Je quitte aujourdhuy les agréables pénates de la déloyale baronne, et je vais claquemurer vis à vis le portail st Gervais qui est presque le seul amy que m'ait fait le temple du goust.

Je ferois bien mieux mon cher amy d'aller chercher le pays de la liberté où vous êtes, mais ma santé ne me permet plus de voiager, et je vais me contenter de penser librement à Paris, puisqu'il est deffendu d’écrire. Je laisseray les jansenistes et les jesuites se damner mutuellement, le parlement et le conseil s’épuiser en arrêts, les gens de lettres se déchirer pour un grain de fumée, plus cruellement que des prêtres ne disputent un bénéfice. Vous ne vous embarasserez sûrement pas davantage des querelles sur l'accise ou excise, et Walpole et Fleuri nous seront très indifférents; mais nous cultiverons les lettres en paix, et cette douce et inaltérable passion fera le bonheur de notre vie. Mandez moy si vous avez commencé l’édition en question. J'espérois vous envoyer le nouveau temple du goust mais on s'opose furieusement à mon église naissante. En vérité je crois que c'est dommage. Je vous envoie la chapelle de Racine, Corneille, la Fontaine et Despreaux. Je crois que ce n'est pas un des plus chétifs morceaux de mon architecture. Mandez moy si vous voulez que je vous envoye ma vieille Eriphile vêtue à la grecque, corrigée avec soin, et dans la quelle j'ay mis des chœurs. Je la dédie à l'abbé Franquini. J'aime à dédier mes ouvrages à des étrangers pour ce que c'est toujours une occasion toutte naturelle de parler un peu des sotises de mes compatriotes. Je compte donner l'année prochaine, ma tragédie nouvelle dont l'héroine est une nièce de Bertrand du Guesclin dont le vray héros est un gentilhomme françois et dont les principaux personages sont deux princes du sang. Pour me délasser je fais un opera. A tout cela vous direz que je suis fou, et il pouroit bien en être quelque chose, mais je m'amuse, et qui s'amuse me paroit fort sage. Je me flatte même que mes amusements vous seront utiles, et c'est ce qui me les rend bien agréables. L'opera du Chevalier de Brassac siflé indignement le premier jour revient sur l'eau et a un très beau succez. Ceux qui l'ont condanné sont aussi honteux que ceux qui ont aprouvé Gustave.
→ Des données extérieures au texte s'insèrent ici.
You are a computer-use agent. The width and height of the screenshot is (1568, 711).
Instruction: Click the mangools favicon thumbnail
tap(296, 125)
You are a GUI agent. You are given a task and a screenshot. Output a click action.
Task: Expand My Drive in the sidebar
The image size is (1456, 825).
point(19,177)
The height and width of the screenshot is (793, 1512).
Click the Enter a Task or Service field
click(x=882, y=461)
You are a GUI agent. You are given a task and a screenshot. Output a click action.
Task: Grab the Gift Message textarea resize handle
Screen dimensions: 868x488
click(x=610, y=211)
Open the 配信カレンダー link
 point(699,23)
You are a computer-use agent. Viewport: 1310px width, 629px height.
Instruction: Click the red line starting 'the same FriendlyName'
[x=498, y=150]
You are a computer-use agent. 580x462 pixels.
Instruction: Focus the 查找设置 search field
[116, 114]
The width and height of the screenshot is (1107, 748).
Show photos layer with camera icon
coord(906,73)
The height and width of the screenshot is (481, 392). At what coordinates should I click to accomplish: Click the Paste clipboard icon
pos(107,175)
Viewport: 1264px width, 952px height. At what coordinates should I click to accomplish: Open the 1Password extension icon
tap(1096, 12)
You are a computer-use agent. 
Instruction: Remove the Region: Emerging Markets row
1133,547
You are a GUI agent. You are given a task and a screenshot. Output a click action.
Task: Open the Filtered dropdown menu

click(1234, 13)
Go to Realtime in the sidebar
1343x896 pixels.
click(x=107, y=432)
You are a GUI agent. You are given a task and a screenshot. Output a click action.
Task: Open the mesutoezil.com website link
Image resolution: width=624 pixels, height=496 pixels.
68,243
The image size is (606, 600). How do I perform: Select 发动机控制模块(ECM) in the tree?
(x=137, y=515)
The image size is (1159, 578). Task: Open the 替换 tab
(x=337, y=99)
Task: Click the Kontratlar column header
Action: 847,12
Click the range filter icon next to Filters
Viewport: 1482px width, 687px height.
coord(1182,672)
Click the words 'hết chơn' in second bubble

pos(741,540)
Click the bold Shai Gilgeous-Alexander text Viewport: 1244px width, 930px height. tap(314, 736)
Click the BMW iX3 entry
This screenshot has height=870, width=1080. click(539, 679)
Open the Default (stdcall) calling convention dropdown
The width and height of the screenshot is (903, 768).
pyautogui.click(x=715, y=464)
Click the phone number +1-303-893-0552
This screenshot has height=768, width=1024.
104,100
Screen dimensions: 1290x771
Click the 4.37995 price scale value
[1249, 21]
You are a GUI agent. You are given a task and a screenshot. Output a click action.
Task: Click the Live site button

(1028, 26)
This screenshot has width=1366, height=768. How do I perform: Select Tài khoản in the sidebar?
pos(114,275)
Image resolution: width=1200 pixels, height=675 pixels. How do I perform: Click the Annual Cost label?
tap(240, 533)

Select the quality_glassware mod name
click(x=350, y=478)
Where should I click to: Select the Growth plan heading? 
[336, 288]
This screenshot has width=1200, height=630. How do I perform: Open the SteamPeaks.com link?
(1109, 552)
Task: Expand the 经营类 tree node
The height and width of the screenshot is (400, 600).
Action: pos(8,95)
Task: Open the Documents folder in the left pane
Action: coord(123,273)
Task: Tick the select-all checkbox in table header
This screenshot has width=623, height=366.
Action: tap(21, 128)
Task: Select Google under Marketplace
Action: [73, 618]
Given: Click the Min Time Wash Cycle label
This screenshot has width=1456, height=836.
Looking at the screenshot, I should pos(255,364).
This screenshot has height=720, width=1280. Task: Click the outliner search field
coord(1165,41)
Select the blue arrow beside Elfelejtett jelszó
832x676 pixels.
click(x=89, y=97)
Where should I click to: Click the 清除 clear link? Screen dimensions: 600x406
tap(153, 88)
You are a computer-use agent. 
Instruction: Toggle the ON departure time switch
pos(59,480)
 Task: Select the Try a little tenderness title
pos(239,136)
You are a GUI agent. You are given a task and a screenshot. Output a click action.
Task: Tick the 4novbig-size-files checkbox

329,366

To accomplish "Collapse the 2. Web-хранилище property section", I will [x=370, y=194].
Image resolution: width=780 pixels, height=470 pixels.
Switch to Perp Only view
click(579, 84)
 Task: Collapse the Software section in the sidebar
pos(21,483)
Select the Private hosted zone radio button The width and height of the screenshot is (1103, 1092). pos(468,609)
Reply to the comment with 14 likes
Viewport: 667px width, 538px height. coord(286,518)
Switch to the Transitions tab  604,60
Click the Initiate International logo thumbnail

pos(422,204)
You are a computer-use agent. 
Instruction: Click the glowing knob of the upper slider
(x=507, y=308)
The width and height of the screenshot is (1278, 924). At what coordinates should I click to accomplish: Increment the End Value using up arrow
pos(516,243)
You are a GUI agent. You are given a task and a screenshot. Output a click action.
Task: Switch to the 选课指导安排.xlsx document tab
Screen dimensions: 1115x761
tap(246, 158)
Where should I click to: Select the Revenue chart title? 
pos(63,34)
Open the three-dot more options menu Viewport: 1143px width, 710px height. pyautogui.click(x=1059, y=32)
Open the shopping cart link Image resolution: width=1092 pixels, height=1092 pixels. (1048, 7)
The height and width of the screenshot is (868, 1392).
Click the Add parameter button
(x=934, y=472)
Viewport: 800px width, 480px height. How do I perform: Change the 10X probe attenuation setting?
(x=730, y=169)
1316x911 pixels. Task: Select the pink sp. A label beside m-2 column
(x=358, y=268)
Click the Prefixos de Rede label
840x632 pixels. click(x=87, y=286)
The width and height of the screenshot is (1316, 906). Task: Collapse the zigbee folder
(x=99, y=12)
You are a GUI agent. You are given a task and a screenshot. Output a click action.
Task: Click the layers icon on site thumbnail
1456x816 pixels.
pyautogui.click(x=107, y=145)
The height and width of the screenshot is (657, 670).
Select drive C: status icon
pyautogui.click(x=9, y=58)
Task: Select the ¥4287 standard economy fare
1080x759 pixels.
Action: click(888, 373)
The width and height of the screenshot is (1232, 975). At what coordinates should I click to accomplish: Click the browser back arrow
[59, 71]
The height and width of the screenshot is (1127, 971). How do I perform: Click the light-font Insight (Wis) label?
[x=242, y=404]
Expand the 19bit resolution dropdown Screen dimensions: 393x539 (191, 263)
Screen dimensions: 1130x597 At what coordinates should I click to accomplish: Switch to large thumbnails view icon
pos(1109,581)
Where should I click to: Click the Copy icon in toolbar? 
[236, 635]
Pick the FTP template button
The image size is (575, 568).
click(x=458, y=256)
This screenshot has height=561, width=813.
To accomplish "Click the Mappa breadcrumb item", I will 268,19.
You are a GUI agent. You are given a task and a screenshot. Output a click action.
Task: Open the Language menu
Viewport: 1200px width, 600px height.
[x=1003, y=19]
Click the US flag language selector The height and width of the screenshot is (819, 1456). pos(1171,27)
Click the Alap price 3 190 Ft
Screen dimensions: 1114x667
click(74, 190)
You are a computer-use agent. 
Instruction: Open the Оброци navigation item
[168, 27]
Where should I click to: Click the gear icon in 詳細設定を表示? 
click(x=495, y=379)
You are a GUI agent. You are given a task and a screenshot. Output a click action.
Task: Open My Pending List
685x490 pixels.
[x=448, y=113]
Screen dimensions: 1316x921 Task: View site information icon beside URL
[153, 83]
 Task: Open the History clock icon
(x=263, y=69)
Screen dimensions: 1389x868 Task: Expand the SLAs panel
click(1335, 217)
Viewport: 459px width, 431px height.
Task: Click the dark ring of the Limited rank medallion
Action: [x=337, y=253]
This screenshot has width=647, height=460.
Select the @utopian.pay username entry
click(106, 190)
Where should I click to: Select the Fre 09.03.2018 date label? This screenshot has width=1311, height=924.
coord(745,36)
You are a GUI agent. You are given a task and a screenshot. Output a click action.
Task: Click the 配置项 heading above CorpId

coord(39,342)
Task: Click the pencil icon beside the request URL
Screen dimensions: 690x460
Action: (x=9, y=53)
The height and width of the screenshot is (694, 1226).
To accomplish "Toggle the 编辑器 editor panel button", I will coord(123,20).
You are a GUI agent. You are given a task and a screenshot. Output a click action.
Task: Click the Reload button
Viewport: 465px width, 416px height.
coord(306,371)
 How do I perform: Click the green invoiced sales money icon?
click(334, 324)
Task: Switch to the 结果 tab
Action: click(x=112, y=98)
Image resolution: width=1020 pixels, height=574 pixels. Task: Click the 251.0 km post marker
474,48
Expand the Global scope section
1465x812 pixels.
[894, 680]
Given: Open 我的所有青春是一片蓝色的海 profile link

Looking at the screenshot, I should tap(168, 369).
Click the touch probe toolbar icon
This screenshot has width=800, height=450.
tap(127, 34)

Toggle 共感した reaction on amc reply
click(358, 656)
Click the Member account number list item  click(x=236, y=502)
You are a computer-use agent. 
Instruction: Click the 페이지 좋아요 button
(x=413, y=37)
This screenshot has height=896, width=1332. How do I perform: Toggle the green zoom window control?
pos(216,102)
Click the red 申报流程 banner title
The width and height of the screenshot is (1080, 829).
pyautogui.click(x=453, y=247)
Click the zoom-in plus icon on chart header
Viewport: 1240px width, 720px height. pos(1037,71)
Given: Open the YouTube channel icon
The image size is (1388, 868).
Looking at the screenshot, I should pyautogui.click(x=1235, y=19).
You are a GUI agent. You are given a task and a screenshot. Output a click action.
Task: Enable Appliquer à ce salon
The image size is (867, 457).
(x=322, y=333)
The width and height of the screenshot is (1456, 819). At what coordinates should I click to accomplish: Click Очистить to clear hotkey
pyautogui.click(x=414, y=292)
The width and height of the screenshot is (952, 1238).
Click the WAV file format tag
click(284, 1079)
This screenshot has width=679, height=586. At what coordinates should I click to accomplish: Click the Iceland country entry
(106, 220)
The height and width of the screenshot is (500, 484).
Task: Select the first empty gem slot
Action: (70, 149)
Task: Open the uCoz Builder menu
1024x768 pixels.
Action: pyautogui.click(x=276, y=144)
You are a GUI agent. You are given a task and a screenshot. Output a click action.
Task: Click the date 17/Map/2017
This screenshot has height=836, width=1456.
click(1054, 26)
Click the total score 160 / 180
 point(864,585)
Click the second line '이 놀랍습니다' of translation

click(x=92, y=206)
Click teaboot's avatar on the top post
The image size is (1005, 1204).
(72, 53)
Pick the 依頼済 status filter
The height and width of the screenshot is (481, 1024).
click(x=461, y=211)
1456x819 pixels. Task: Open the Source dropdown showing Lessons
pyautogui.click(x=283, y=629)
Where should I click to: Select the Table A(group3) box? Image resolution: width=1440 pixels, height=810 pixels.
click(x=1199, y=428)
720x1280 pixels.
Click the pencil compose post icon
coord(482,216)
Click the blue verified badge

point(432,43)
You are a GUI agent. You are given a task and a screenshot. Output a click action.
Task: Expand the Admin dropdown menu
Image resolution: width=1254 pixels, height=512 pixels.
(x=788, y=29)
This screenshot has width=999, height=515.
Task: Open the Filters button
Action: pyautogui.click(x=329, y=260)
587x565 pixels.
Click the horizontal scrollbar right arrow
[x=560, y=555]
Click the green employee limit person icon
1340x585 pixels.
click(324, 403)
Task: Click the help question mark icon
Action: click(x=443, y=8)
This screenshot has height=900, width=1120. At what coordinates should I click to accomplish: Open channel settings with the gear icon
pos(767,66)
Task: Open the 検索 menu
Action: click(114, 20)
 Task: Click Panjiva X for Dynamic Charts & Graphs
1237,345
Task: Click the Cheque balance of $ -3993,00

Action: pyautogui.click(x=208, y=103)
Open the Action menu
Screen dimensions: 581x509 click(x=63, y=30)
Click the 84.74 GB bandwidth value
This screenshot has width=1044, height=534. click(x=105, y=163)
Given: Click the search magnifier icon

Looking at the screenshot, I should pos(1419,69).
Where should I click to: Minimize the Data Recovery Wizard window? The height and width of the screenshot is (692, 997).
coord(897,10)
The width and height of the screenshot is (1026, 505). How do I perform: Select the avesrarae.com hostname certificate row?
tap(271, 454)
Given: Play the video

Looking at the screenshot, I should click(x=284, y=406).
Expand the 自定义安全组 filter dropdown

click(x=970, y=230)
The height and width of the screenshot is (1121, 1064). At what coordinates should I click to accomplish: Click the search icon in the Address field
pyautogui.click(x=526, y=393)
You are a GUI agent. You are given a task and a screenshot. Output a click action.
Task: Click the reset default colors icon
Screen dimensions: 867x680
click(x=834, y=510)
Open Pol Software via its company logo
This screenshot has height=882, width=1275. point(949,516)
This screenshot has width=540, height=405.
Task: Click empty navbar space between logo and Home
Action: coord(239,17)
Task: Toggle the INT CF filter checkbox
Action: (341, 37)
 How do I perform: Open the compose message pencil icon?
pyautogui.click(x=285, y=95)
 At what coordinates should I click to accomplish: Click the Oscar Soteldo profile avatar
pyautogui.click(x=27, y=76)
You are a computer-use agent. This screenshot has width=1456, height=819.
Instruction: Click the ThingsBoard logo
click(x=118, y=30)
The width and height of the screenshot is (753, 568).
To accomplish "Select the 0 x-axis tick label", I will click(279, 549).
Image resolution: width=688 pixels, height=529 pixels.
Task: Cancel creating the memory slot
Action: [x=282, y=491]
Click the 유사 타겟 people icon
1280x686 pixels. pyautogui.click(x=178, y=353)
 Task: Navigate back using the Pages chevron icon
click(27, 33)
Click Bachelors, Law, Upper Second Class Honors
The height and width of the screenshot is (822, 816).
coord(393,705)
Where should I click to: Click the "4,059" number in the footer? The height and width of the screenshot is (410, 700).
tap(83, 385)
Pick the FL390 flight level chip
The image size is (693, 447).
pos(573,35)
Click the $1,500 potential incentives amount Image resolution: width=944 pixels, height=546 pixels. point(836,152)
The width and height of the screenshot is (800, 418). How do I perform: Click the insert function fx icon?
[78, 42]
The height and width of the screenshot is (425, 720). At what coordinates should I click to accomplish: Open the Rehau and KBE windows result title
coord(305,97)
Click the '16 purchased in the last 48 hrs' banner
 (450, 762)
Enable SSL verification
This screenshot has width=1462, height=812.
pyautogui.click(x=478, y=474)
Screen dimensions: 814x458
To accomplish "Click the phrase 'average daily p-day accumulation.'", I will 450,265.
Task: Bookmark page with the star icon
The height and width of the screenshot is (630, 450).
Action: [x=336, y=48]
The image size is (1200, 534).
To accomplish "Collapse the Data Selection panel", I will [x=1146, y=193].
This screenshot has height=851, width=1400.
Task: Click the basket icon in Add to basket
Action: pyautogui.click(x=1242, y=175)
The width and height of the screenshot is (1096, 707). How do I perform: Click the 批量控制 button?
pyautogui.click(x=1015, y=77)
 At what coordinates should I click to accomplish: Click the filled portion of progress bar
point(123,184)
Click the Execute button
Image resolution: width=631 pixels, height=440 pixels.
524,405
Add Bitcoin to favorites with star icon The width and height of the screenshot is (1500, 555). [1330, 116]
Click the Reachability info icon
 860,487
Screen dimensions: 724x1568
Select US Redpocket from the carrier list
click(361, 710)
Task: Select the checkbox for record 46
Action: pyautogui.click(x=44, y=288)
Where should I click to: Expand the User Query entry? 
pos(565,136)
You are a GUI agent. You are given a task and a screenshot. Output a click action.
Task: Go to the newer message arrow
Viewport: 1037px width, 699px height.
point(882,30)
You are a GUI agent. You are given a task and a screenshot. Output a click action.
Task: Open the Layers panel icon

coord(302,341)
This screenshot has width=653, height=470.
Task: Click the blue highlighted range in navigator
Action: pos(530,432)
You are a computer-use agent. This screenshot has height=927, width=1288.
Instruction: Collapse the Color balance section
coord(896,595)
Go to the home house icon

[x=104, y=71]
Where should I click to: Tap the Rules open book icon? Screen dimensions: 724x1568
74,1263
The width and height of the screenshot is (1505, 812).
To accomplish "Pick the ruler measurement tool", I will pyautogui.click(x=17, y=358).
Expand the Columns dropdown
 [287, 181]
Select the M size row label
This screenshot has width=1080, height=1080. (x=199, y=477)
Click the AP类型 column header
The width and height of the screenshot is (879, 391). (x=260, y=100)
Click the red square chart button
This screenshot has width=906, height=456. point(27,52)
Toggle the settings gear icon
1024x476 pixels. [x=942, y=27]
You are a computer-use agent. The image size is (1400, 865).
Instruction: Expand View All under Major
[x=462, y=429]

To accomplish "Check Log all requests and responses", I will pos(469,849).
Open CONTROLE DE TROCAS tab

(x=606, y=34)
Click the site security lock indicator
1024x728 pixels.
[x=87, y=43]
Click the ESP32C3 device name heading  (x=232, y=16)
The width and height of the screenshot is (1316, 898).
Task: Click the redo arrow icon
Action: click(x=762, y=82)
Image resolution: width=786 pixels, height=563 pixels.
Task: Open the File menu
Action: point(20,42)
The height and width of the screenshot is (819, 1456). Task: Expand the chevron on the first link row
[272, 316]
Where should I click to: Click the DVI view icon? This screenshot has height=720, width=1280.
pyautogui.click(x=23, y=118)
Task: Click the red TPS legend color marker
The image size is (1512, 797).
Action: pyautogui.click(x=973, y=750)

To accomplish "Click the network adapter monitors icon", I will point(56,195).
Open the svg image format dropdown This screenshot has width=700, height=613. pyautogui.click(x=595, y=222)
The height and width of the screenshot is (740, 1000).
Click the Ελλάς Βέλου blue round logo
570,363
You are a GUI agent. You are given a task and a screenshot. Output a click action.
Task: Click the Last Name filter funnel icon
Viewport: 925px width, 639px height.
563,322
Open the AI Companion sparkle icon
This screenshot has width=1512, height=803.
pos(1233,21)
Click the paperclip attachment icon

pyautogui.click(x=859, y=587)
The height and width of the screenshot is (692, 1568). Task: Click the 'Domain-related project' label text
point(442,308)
Launay a donné son paresseux, mais il y a aparence que le public ne variera pas sur le compte du sr Launay. Quand on bâille à une première représentation c'est un mal dont on ne guérit jamais. Je plains le pauvre auteur. Il va faire imprimer sa pièce, et le voilà ruiné s'il pouvoit l’être. Il n'aura de ressource qu’à faire imprimer quelque petite brochure con re moy, ou à vendre les vers des autres. Vous savez qu'il a vendu à Jore pou 1500lt le manuscrit de l'abbé de Chaulieu qui vous apartenoit. Sans cela le pauvre diable étoit à l'aumône, car il avoit imprimé deux ou trois de ses ouvrages à ses dépens. Il est heureux que l'abbé de Chaulieu ait été il y a vingt ou trente ans un homme aimable.

J'ay en tête mon cher amy de faire icy une belle édition de la Henriade. Praut s'engage à la faire aussi belle que celle du Molière, mais pour cela, il me faut mes planches. Dites moy donc une bonne fois pour touttes, ce que Woodman veut les vendre, et en cas qu'il ne veuille pas s'en défaire voiez donc s'il n'a pas quarante Henriades avec de belles épreuves. Cela m'est d'une conséquence extrême.

Ce qui me seroit cent fois plus important, et ce qui feroit le bonheur de ma vie ce seroit votre retour dussiez vous ne vivre à Paris que pour melle Sallé. Adieu, je vous embrasse tendrement.

Je viens de recevoir et de lire, le poème de Pope sur les richesses. Il m'a paru plein de choses admirables. Je l'ay prêté à l'abbé du Renel qui Le traduiroit s'il n’étoit pas actuellement aussi amoureux de la fortune qu'il l’étoit autrefois de la Poésie.

Envoiez moy je vous en prie les vers de mylady Mary Montaigu, et tout ce qui se fera de nouvau. Vous devriez m’écrire plus régulièrement.